The Notice to Owner – Protect Your Lien Rights Under Florida’s Construction Lien Law

Under Florida’s Construction Lien Law, it is essential for most subcontractors and material providers, except those who have a direct contract with the Owner, to serve a Notice to Owner in order to perfect their construction lien rights on a project. These “non-privity” lienors must take additional steps to notify the Owner of their involvement in the project. This is done by serving the Owner and General Contractor with a “Notice to Owner”.  The Construction Lien Law Section 713.06(2)(c) provides the proper form. 

Most importantly, a Notice to Owner must be served timely or all lien rights will be lost.  A Notice to Owner is generally considered to be timely when it is served (a) before commencing to supply services or materials, or (b) after commencing to supply service or materials, but before one of the following events occurs: (i) 45 days elapse from the first furnishing of services or materials, or (ii) the general contractor presents the Owner with a final affidavit and the Owner makes final payment. When specially fabricated materials are involved, the time period to serve the Notice to Owner begins to run from the date the fabrication of the materials commences – not first delivery.   

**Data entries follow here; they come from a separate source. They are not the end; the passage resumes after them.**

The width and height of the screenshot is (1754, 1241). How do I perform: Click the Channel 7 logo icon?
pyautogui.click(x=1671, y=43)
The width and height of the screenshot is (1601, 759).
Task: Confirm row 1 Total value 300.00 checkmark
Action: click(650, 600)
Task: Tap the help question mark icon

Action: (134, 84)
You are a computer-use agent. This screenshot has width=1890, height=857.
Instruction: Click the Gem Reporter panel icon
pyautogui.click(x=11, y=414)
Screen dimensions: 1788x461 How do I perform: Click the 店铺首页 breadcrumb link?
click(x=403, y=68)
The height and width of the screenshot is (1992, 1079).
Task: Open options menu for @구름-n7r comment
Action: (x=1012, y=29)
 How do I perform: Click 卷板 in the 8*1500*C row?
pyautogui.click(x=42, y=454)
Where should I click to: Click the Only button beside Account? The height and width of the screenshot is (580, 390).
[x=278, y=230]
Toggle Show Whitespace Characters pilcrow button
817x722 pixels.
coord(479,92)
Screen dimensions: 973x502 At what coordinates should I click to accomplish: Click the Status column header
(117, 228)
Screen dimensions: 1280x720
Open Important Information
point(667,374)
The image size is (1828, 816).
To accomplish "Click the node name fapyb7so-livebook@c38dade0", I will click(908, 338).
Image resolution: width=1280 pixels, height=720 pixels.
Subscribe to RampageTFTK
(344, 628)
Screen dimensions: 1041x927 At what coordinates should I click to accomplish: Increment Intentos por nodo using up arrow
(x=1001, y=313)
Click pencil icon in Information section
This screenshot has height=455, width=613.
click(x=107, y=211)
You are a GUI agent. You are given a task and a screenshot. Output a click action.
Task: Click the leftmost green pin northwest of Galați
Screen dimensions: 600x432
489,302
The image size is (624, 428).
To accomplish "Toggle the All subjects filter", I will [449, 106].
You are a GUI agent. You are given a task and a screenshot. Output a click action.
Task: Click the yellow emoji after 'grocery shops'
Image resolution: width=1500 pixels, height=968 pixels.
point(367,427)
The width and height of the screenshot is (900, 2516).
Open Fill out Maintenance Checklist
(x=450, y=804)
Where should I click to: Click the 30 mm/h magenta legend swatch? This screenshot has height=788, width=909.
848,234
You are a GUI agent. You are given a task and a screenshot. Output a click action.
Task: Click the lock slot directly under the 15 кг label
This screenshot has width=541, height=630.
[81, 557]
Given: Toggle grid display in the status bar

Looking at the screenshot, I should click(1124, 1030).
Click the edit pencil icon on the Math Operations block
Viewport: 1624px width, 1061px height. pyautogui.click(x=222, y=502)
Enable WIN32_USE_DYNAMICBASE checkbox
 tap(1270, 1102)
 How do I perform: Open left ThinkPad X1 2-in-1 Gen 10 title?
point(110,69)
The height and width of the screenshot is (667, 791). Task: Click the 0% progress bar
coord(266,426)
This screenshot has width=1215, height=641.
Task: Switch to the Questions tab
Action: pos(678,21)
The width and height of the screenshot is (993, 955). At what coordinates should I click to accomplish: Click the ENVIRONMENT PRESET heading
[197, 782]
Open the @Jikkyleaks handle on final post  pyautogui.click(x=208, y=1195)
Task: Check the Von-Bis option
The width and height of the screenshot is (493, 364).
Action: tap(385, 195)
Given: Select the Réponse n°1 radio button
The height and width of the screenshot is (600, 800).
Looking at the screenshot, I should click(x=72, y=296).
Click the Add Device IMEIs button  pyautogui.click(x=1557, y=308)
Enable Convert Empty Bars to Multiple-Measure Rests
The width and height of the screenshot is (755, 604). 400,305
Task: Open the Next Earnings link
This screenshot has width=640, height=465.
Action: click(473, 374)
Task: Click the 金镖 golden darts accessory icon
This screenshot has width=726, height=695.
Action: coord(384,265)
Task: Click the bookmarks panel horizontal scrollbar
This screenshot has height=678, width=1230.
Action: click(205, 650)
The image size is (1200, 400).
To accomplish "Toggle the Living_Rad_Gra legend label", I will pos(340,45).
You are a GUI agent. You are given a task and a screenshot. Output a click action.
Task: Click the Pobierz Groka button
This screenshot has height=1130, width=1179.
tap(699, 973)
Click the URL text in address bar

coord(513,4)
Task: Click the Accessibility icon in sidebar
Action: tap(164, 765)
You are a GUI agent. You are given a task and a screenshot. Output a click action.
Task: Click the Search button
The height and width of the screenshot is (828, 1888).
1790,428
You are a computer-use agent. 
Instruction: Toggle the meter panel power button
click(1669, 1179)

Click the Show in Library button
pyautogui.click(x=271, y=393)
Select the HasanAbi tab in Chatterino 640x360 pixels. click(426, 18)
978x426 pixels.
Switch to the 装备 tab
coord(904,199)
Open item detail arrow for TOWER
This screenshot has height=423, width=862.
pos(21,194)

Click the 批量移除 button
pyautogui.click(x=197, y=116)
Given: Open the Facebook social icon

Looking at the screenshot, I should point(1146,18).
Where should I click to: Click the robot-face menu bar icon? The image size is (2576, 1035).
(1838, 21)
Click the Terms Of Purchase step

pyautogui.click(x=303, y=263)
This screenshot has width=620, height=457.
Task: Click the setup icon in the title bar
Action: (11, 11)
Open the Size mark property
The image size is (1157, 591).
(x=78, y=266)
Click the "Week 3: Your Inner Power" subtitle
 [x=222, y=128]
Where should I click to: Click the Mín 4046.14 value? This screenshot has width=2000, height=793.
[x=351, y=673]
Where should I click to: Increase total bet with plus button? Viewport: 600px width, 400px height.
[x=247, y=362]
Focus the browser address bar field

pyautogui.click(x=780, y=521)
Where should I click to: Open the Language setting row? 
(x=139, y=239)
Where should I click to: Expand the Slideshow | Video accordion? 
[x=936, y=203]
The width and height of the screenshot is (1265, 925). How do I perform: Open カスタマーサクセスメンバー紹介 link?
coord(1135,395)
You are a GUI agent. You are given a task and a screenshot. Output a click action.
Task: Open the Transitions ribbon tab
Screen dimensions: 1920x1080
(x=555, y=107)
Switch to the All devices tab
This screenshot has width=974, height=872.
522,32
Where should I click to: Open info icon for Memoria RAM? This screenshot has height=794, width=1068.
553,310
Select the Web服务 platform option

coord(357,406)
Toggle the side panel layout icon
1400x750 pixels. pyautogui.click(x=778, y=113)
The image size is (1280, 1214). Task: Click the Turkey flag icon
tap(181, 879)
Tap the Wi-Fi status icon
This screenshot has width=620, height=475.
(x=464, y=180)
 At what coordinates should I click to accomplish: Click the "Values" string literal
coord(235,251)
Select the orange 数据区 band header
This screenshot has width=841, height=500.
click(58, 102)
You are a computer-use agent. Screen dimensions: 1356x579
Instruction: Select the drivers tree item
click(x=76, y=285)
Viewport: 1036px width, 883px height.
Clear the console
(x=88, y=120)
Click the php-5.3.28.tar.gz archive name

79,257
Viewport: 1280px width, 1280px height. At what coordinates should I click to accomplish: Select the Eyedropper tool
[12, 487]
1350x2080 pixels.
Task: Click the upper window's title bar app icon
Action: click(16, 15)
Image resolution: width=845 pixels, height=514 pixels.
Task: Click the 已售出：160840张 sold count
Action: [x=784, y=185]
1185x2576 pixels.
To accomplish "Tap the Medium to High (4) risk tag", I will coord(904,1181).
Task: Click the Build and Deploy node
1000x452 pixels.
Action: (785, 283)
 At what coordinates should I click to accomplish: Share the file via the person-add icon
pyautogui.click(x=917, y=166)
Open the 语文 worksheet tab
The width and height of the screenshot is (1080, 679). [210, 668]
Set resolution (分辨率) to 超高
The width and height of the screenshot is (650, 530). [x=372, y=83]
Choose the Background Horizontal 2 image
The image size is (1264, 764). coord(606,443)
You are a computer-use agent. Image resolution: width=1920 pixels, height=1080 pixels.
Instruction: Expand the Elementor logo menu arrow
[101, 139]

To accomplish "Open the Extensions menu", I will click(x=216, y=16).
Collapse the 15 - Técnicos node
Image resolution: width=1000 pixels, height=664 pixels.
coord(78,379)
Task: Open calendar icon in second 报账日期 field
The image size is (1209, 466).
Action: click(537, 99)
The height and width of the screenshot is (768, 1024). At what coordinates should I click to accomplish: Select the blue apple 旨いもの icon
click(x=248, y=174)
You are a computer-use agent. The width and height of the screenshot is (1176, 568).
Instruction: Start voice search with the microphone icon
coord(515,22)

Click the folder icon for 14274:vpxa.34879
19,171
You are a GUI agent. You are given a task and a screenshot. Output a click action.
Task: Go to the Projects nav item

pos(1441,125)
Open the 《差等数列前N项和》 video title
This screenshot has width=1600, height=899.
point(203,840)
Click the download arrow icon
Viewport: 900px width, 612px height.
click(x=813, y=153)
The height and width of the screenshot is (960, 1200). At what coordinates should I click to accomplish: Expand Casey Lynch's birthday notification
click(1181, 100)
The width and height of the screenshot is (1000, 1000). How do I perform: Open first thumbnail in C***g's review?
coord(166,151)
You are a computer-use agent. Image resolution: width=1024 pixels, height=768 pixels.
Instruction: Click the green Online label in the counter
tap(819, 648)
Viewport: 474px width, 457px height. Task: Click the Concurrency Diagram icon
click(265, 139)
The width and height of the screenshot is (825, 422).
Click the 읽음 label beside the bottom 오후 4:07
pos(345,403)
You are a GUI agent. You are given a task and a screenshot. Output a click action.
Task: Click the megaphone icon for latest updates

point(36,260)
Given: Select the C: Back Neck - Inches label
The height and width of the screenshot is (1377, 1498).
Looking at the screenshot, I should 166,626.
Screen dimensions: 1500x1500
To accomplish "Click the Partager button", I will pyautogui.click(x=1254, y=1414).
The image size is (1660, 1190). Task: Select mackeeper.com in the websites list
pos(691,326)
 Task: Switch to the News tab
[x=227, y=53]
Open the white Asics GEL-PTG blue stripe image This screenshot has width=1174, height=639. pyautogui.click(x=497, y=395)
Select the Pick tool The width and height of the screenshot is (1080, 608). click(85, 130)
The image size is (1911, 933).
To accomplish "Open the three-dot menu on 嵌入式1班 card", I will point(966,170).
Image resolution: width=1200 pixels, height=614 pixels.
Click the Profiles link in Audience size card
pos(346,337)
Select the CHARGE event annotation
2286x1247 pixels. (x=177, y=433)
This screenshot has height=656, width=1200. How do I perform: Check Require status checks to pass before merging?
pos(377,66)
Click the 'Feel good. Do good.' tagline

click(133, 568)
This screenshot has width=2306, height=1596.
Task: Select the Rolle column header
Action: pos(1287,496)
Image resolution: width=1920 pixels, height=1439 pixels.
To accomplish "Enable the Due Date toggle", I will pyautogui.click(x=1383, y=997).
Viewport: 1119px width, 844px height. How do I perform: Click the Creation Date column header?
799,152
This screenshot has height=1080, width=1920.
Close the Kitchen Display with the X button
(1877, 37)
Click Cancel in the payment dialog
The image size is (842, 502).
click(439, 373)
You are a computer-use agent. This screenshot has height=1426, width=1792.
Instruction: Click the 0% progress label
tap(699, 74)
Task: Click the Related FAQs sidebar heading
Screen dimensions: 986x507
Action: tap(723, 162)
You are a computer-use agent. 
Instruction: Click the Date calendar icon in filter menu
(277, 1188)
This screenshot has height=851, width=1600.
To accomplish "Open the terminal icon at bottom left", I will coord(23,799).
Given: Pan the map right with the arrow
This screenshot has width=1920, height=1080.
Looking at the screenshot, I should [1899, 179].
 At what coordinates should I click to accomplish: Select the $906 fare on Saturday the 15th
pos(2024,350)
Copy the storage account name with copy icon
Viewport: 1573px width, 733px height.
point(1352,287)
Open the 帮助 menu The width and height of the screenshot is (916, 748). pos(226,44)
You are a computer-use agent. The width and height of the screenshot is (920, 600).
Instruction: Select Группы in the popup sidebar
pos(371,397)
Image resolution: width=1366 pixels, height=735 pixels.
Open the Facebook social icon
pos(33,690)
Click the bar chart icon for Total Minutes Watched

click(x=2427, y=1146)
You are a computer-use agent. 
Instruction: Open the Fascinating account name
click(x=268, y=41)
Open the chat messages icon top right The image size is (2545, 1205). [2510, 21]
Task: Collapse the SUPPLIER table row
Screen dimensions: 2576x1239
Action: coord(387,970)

The Notice to Owner is required to be served at a time when, generally, a subcontractor or material supplier does not know or expect that a lien could become necessary or desired. Therefore, it is always best for a subcontractor or material provider who does not have a contract with the Owner to serve a Notice to Owner on the Owner and general contractor of the project in a timely fashion in order to preserve future lien rights on a project. The Notice to Owner, by itself, does not act as a lien. It is merely the first, but a critical step in the lien process for most subcontractors and material providers.  

There are a few exceptions when a Notice to Owner is not required. However these circumstances occur infrequently and need to be evaluated on a case-by-case basis. The best practice is for a subcontractor or material provider to always serve a Notice to Owner when they do not have a direct contract with the Owner.  

A failure to timely act under Florida’s Construction Lien Law will result in a waiver of lien rights. You’ll severely lose leverage later and this one mistake can easily prevent a subcontractor or material supplier from getting paid. Knowledge of these laws is critical, and every circumstance is different, so be sure to consult with an attorney who is familiar with Florida’s Construction Lien Law.